Hi Yenda,
Great I will update asap.
I was aware MKL was only optimised for Intel processors, luckily the cluster I work on has only Intel processors.
As you mentioned, I changed the configure file actually using this advisor link line, a little bit odd was the fact that when I used the link line using GNU option, which outputs flags as -no-as-needed, I encountered a bunch of errors so I switch to the Intel (R) C/C++ option, the only errors were that some -lmkl were not found so I kept the flag " -Wl,-rpath=$mkllibdir" from the original configure file and voila. It worked. Ah sure and I also added the options || check_library $OMPLIBDIR "libmkl_tbb_thread" "a" || check_library $OMPLIBDIR "libmkl_tbb_thread" "so" the same as in the linux_configure_omplibdir.

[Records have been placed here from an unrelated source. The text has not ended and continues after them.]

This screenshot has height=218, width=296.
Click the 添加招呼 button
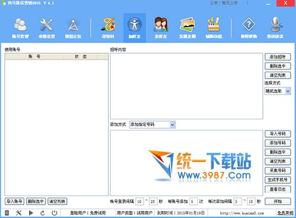pyautogui.click(x=278, y=57)
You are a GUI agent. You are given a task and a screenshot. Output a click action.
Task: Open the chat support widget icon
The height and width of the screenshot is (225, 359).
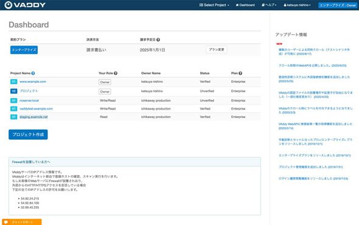6,222
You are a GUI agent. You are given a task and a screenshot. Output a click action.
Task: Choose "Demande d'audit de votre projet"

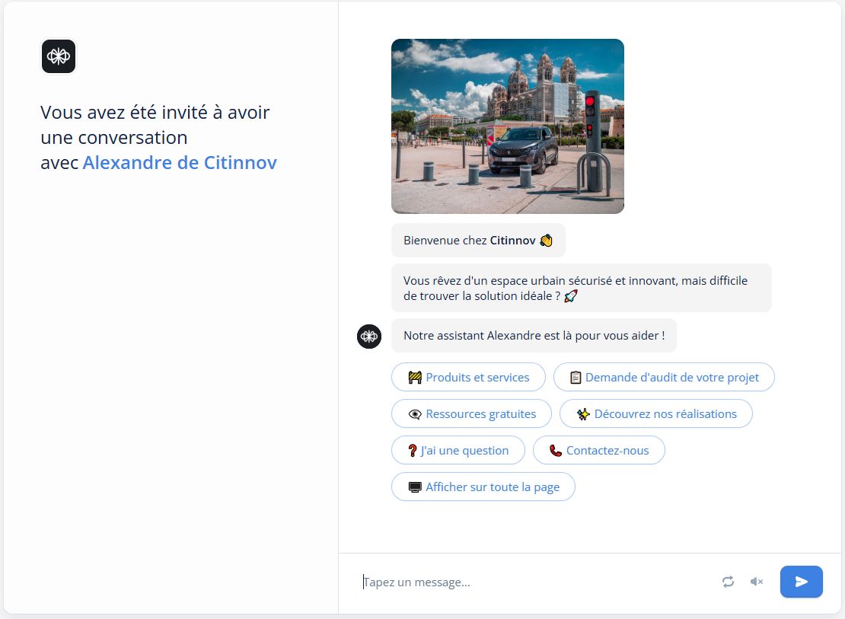coord(663,377)
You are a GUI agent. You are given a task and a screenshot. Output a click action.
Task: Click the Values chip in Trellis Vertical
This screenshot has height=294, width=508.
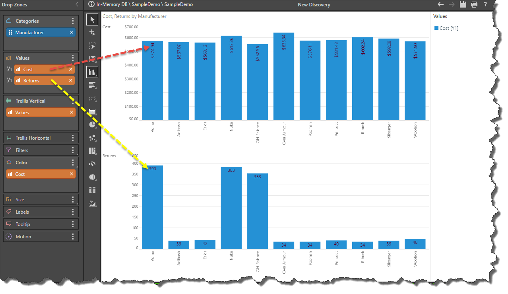pos(38,113)
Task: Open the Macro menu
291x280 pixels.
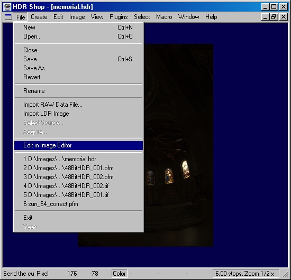Action: tap(164, 17)
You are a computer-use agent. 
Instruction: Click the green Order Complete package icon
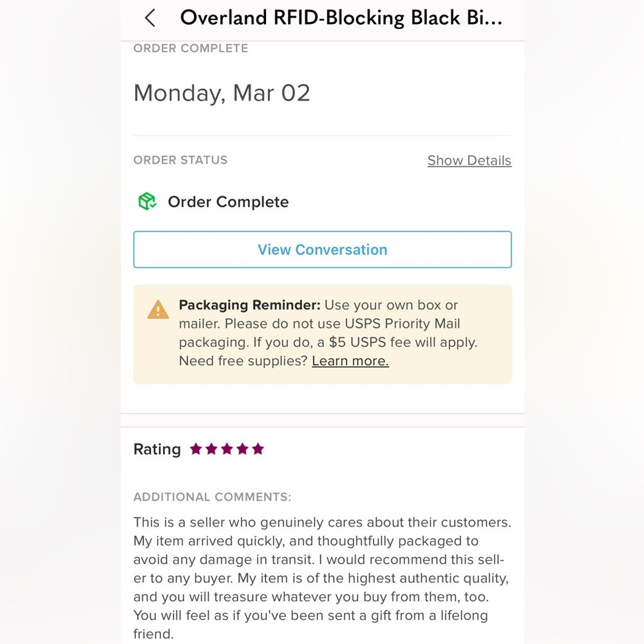(x=147, y=202)
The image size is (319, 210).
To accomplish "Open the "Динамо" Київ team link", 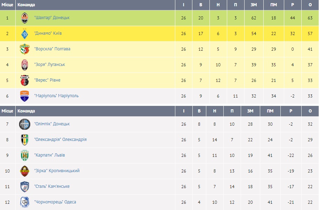I will (48, 33).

That did the trick for me
I called the script thus:
./configure --mkl-root=/opt/intel/mkl --threaded-math=yes --use-cuda=yes --cudatk-dir=/usr/local/cuda-7.0 --omp-libdir=/opt/intel/mkl/lib/intel64
The --omp-libdir option might seem redundant but otherwise it defaults to the previous composer_xe edition which still uses libiomp5.
So far I have gotten considerable time improvements in nnet training of around 30-40% and ~60% while decoding compared to ATLAS but only 10-15% and 20% against the previous version which used openmp instead of TBB.
Cheers,
Angel